- Born: April 16, 1897 Paris, France
- Died: October 5, 1985 (aged 88)
- Allegiance: France
- Branch: Aviation
- Rank: Sous lieutenant
- Unit: Escadrille 176, Escadrille 112
- Awards: Légion d'honneur Médaille militaire Croix de Guerre

= Fernand Henri Chavannes =

French World War I flying ace

Sous Lieutenant Fernand Henri Chavannes (1897-1985) was a French World War I flying ace credited with seven aerial victories.

==Biography==

Fernand Henri Chavannes was the son of renowned sinologist and Chinese scholar Édouard Chavannes. The younger Chavannes was born on 16 April 1897 in Paris. He began his military service on 12 January 1916; on 29 February, he went for pilot training.

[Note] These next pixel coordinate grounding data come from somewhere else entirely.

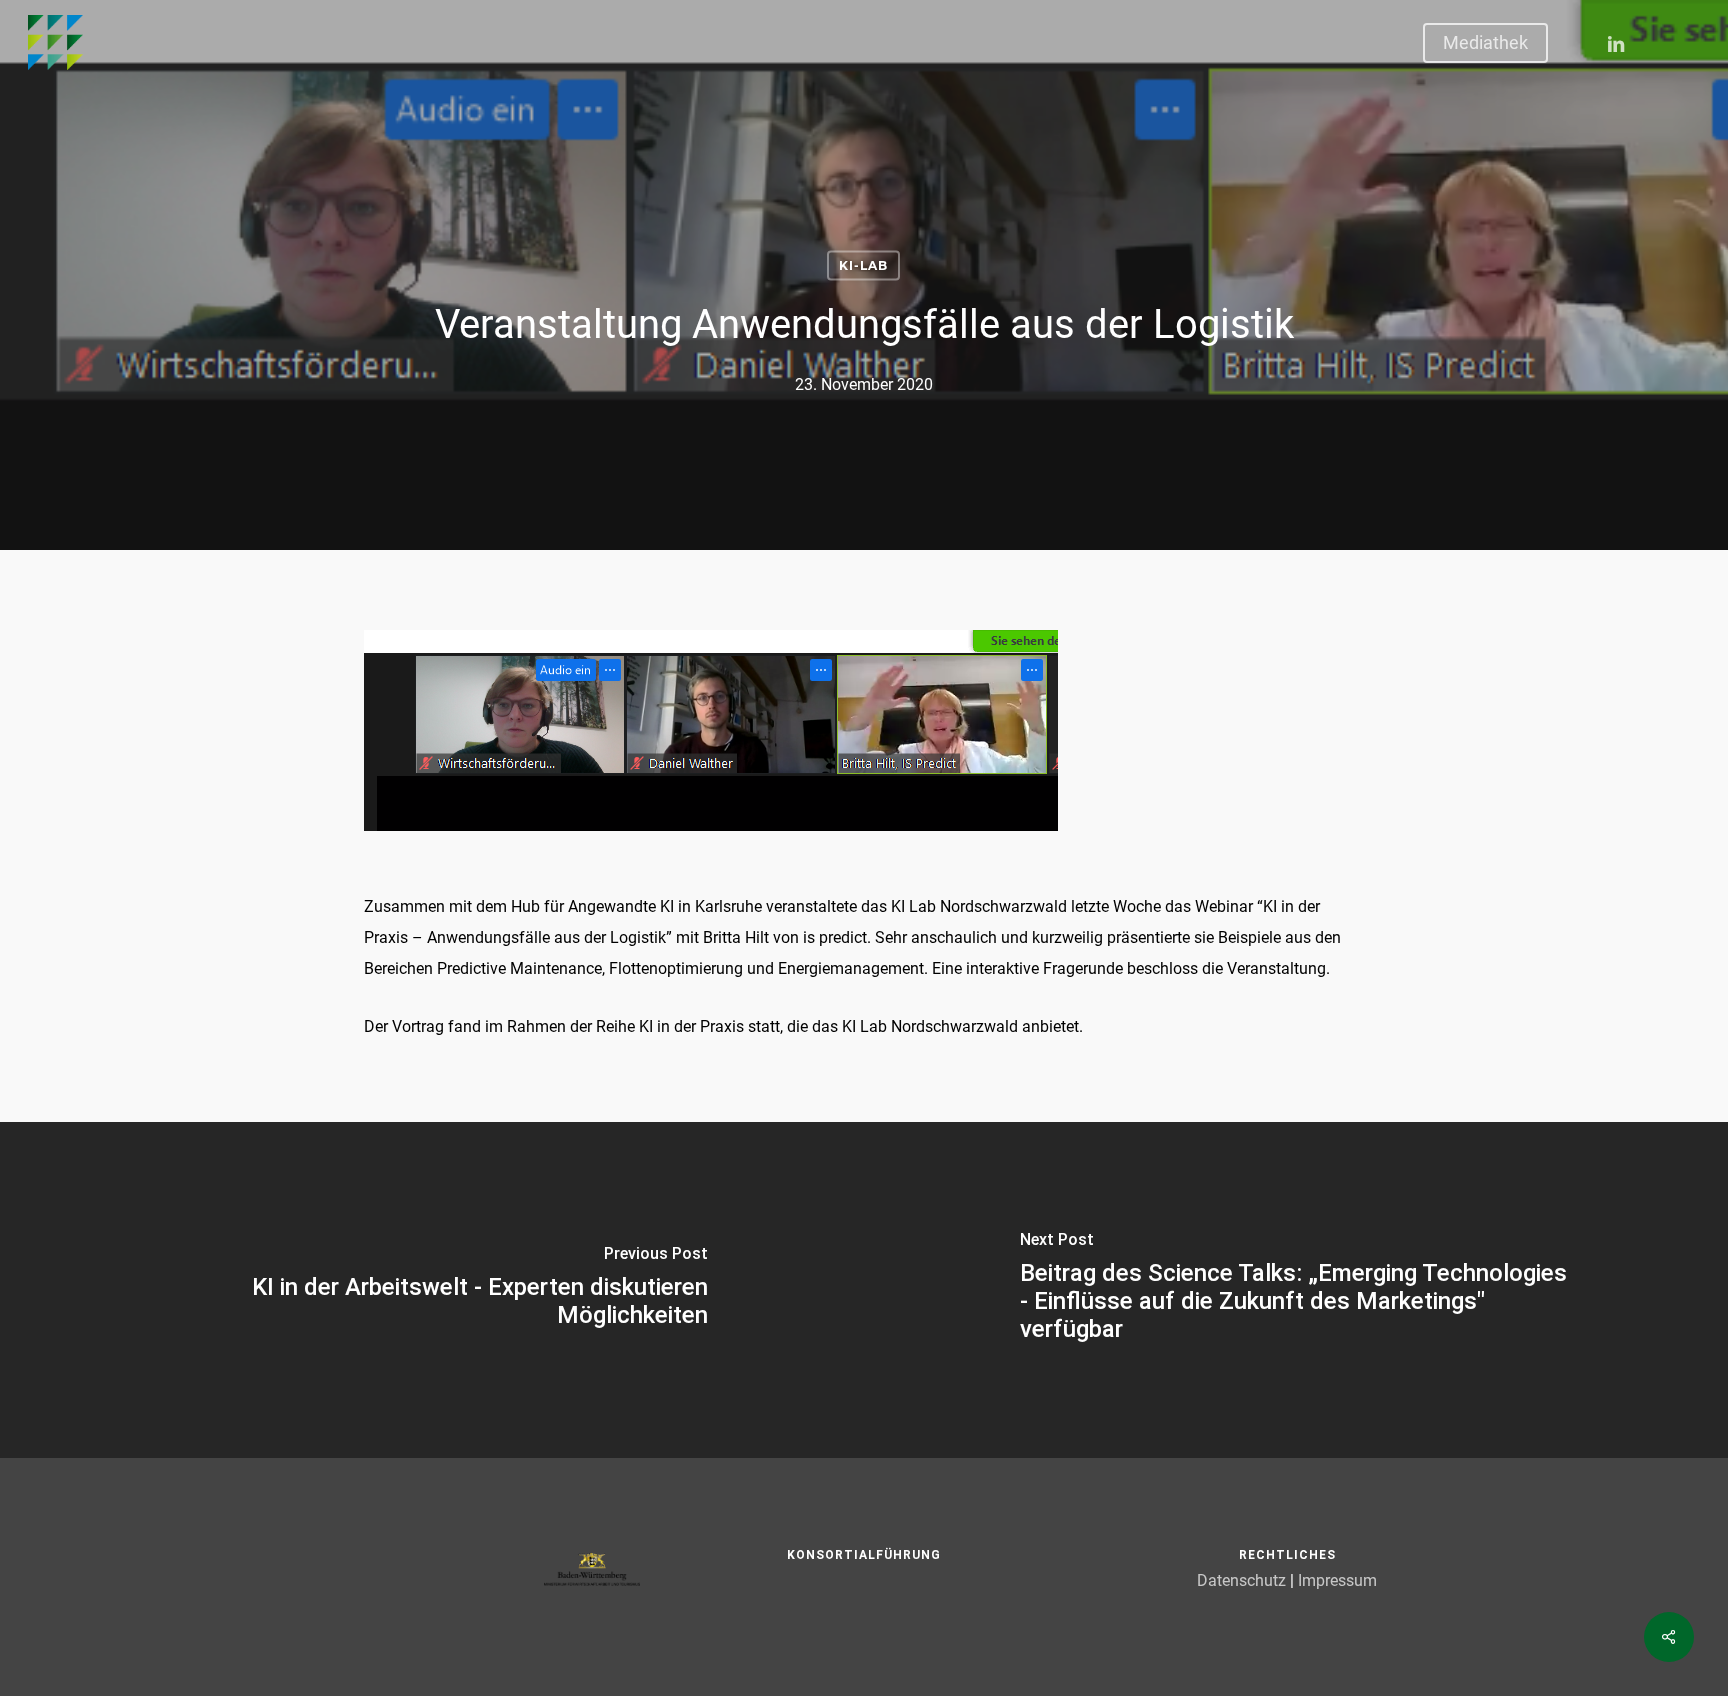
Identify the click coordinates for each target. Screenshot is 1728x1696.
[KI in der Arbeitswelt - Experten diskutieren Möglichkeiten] (432, 1290)
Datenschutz (1241, 1580)
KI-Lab (863, 265)
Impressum (1337, 1580)
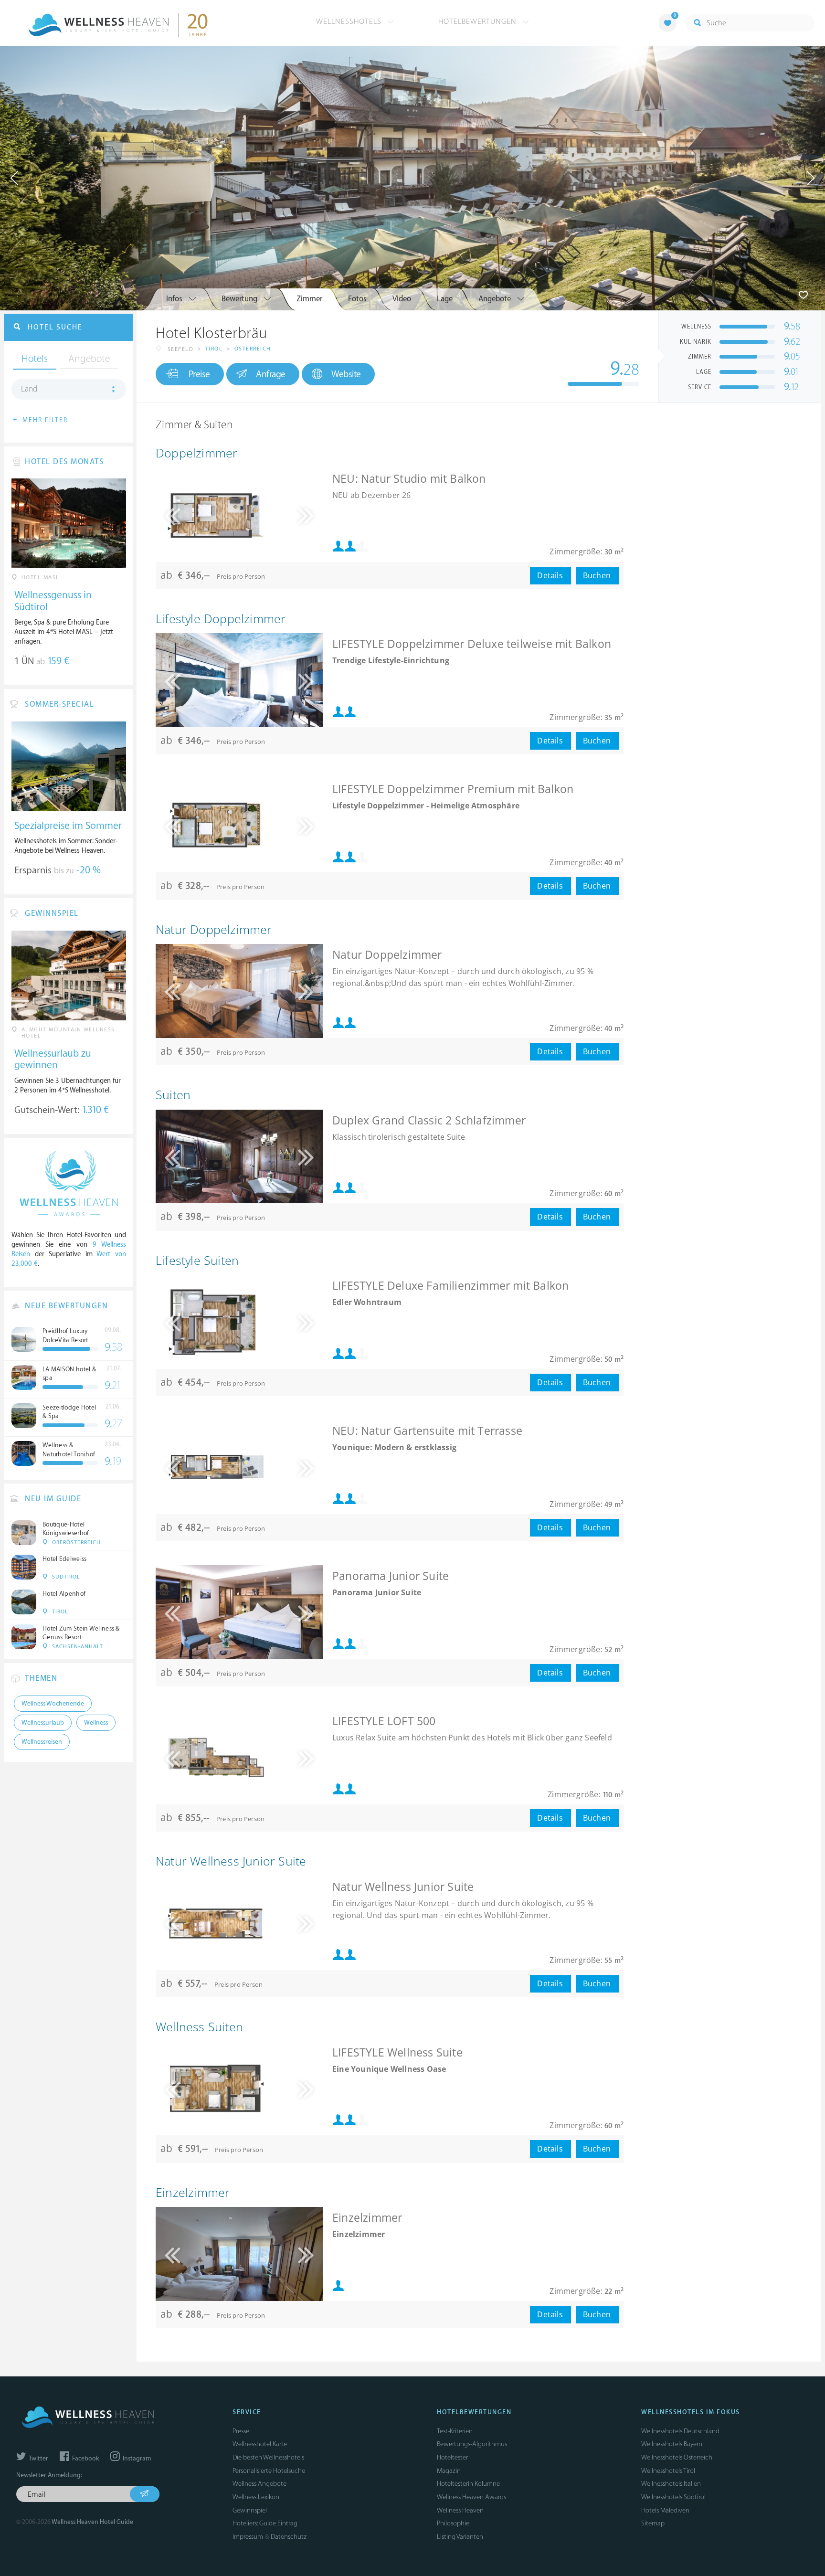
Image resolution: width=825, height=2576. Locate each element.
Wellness (96, 1723)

On 21 December 1916, he received Military Pilot's Brevet No. 5074. After advanced training, he was posted to Escadrille 112 on 24 April 1917. Chavannes and his friend Lionel de Marmier were chosen to share a new "cannon Spad", the SPAD XII, when it came out in mid-1917. The letters "M" and "C", representing their last names, were intertwined in paint on the side of its fuselage.

Chavannes's string of seven confirmed victories began on 8 February 1918. After his fifth victory, he was commissioned as a temporary Sous lieutenant on 1 April 1918. He ended the war with seven victories.

==Honors and awards==
- Légion d'Honneur
"Pursuit pilot of exceptional audacity and skill. Entitled to eight citations and seven victories." Légion d'Honneur citation

- Médaille Militaire
"First class pursuit pilot, courageous and with accomplished skill. He reported his fourth victory by attacking an enemy two-seater and forcing it to land behind our lines." Médaille Militaire citation, 13 April 1918

- Chavannes also won the Croix de Guerre with seven palmes and an etoile de bronze.